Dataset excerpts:
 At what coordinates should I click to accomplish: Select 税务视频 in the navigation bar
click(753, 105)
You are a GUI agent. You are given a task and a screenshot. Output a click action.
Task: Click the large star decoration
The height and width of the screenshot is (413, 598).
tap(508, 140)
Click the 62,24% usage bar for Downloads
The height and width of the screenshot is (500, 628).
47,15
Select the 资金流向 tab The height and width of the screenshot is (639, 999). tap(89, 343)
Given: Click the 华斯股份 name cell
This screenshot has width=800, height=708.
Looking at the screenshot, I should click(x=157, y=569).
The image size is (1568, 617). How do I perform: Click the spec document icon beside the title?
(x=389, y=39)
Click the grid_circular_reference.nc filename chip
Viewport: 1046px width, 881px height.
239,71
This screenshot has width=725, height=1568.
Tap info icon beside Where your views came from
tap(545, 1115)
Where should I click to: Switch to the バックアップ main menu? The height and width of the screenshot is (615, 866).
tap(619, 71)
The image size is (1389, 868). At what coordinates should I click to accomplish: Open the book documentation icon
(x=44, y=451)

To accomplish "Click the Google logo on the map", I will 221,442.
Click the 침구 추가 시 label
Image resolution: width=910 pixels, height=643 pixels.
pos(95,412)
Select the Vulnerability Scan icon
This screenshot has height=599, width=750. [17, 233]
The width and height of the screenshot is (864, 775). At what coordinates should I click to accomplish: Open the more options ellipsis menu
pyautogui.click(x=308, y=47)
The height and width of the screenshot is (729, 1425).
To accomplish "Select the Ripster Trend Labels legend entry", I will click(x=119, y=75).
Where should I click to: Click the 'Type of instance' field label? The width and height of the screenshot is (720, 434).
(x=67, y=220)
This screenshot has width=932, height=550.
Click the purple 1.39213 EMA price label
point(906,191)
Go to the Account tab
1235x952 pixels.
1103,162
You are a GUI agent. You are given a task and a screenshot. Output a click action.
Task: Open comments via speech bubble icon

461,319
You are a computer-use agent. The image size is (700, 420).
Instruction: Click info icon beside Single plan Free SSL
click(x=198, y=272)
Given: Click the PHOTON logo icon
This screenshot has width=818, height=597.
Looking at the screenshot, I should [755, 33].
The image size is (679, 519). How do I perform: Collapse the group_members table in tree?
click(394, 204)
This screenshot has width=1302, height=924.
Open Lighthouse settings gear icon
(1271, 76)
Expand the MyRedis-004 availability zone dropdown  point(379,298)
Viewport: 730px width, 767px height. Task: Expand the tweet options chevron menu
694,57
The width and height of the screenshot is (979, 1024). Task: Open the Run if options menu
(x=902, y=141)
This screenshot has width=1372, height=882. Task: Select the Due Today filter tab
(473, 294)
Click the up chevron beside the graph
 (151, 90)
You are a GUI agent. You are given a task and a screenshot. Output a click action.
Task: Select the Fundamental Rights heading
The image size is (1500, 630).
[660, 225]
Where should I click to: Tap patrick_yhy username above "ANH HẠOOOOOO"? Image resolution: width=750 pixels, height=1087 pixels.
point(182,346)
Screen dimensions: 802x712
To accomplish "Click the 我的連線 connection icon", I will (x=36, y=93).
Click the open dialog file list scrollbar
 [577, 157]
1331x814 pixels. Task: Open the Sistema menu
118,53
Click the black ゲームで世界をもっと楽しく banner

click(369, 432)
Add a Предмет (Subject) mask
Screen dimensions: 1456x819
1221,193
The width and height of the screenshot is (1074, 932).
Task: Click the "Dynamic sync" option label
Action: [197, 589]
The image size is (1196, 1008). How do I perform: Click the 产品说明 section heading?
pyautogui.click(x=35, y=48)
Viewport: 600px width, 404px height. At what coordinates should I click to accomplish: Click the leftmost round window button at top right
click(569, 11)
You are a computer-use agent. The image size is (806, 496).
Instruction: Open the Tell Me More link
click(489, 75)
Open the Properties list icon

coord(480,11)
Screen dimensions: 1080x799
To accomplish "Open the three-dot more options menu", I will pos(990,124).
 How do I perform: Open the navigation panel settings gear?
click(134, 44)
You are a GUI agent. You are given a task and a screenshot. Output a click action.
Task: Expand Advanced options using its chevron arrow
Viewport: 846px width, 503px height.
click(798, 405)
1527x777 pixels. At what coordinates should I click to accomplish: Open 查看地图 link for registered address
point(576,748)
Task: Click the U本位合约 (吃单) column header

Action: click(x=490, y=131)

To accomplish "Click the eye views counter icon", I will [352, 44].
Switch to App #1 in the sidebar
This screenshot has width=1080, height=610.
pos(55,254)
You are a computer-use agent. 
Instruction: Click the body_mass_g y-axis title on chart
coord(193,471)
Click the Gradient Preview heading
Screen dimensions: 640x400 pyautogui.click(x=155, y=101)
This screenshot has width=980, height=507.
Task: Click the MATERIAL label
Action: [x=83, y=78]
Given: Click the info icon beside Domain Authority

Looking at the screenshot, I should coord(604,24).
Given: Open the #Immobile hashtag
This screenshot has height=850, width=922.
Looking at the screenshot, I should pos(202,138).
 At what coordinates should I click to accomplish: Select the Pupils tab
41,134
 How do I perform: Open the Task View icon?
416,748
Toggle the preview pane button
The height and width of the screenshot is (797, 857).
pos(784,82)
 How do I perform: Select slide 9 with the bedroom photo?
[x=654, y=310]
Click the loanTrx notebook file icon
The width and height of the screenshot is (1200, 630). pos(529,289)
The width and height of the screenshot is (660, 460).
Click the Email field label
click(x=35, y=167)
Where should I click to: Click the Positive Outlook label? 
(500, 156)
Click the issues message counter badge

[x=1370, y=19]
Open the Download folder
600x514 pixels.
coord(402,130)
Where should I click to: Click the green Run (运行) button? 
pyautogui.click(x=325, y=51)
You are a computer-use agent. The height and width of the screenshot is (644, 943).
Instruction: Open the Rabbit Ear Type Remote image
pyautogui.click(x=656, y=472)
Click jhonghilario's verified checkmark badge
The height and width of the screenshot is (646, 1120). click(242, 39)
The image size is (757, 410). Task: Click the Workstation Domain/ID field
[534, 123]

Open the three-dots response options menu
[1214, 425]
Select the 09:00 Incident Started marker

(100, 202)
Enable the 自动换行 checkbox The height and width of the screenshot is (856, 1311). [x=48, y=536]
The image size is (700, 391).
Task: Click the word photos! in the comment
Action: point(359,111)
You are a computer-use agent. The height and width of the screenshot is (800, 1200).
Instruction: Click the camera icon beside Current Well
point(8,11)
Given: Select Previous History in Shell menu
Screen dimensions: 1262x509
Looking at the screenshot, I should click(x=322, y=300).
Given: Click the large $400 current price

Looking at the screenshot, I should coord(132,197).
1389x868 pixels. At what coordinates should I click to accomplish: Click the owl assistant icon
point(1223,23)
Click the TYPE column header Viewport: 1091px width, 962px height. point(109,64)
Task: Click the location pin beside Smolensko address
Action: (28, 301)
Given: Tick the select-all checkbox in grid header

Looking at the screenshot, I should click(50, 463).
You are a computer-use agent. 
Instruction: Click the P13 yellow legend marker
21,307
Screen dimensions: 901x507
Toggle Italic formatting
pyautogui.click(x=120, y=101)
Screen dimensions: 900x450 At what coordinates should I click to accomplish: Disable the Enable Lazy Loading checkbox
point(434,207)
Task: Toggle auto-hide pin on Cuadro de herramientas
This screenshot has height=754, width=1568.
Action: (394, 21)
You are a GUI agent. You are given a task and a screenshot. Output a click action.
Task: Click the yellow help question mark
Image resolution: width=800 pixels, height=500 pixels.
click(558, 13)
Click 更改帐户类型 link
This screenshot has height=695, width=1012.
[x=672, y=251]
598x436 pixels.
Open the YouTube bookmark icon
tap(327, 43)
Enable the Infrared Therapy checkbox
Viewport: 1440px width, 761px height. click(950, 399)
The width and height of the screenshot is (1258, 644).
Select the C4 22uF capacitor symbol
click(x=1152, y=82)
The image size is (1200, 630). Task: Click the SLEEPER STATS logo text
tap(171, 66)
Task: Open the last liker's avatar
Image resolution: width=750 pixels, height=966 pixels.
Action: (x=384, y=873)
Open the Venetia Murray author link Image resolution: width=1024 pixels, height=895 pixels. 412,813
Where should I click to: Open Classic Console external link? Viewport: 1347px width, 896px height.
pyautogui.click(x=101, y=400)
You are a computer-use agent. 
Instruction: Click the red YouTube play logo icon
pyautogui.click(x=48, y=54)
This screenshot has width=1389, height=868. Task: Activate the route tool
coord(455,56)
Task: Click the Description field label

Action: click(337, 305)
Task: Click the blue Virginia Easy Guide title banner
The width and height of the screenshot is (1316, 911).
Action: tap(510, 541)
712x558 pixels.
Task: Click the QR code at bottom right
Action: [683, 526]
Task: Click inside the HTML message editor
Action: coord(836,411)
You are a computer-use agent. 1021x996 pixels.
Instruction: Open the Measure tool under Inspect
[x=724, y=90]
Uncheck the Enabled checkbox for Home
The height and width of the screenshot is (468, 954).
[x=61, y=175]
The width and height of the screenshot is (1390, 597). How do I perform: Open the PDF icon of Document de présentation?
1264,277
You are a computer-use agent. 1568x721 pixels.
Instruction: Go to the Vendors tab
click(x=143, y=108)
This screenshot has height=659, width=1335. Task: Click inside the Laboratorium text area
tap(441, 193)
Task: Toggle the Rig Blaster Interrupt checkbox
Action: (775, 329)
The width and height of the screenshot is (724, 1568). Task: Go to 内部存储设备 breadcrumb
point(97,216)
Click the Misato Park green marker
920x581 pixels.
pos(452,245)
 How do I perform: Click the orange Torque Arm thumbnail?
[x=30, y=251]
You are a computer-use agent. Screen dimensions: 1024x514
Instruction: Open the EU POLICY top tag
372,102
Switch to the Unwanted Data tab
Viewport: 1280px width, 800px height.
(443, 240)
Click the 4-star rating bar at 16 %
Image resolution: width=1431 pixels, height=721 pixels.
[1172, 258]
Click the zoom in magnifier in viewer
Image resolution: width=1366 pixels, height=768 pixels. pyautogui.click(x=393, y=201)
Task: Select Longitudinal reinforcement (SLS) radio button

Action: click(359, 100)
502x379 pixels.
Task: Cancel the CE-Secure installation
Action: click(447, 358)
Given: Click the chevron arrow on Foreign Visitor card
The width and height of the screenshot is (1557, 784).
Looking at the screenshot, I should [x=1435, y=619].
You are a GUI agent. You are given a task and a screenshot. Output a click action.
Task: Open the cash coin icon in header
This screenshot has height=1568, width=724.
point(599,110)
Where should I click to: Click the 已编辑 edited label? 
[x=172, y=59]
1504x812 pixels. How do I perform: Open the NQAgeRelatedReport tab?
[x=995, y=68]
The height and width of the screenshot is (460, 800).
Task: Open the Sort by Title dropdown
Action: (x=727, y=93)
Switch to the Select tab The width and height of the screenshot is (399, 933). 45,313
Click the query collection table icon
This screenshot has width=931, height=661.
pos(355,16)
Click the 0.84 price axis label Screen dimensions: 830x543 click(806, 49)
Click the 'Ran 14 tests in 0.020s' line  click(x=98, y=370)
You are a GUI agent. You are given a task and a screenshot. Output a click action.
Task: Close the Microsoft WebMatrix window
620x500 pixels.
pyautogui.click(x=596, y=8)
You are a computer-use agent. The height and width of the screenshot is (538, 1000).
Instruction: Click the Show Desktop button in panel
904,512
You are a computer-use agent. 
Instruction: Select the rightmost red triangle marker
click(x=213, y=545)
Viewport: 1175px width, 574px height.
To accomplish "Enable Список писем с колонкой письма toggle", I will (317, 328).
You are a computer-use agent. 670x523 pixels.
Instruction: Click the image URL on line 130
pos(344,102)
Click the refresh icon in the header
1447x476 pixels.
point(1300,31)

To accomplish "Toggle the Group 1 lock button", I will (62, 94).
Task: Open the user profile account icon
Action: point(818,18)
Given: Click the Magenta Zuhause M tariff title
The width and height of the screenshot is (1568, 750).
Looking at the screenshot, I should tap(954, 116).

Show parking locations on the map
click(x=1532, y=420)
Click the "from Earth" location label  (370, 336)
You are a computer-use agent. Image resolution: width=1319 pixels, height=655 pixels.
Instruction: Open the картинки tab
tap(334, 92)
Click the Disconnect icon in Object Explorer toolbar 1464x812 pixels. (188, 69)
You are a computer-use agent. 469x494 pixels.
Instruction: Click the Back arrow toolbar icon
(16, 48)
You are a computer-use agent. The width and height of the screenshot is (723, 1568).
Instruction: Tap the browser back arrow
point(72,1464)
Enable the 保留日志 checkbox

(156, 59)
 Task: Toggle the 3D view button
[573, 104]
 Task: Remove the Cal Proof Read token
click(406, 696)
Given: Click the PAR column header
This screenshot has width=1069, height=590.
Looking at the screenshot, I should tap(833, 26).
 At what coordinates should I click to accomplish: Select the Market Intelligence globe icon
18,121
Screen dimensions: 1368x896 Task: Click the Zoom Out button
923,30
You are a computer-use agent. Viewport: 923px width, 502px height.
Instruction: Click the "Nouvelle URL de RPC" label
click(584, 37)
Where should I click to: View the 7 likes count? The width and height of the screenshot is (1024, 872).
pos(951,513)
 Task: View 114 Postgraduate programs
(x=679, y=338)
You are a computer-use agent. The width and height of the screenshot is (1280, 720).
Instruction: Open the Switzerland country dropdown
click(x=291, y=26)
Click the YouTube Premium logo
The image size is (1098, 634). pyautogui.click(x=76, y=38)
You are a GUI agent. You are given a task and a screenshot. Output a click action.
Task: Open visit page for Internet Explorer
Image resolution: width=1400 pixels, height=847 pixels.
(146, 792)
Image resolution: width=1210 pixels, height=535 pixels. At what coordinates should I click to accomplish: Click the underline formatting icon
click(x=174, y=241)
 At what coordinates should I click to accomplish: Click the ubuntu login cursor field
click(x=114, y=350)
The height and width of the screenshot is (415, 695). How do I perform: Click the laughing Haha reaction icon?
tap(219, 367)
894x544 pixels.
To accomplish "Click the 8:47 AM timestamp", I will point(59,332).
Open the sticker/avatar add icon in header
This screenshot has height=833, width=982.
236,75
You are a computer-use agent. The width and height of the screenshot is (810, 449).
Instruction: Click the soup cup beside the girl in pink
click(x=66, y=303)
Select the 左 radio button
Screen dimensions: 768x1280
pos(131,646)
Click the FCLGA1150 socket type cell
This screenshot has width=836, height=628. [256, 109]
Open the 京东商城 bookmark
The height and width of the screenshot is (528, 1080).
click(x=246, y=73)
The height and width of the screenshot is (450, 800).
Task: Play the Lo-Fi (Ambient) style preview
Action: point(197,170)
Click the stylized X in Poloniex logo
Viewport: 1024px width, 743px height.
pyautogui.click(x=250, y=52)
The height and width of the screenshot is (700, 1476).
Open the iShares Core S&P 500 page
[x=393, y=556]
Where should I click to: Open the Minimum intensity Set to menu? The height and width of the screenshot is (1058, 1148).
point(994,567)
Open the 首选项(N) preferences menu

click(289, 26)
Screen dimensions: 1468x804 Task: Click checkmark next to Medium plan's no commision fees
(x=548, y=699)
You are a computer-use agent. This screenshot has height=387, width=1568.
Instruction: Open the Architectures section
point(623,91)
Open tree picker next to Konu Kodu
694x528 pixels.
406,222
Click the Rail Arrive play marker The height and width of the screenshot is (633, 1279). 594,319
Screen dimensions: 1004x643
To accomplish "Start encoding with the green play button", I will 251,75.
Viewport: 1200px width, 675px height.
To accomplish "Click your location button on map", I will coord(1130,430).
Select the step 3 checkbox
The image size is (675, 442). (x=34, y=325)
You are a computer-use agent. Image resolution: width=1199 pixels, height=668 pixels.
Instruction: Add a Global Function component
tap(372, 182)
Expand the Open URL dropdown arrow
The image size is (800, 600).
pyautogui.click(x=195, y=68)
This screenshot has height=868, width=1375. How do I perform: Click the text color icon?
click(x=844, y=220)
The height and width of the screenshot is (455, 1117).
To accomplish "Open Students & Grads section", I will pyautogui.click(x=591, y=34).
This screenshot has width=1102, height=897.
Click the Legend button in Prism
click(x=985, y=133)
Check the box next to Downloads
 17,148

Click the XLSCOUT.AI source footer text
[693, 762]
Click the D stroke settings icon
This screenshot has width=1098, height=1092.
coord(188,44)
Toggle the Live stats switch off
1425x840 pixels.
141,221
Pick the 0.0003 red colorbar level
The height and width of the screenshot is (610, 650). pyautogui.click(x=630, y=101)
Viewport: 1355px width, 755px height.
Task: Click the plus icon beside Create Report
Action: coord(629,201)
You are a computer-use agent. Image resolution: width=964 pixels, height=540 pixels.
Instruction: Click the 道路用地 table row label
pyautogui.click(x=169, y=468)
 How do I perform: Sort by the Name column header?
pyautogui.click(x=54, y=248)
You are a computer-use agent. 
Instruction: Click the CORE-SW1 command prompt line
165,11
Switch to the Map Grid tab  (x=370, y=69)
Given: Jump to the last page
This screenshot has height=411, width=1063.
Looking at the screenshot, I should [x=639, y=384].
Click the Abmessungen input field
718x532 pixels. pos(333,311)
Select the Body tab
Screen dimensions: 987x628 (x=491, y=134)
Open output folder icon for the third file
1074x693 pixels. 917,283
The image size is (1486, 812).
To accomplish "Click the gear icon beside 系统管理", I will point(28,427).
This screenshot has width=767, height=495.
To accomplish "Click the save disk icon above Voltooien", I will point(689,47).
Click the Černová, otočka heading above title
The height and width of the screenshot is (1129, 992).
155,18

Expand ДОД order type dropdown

YOUR TASK = In the lines above, find the word "avatar" and copy each line that contains it.

RESPONSE AREA =
Task: Open the last liker's avatar
Open the sticker/avatar add icon in header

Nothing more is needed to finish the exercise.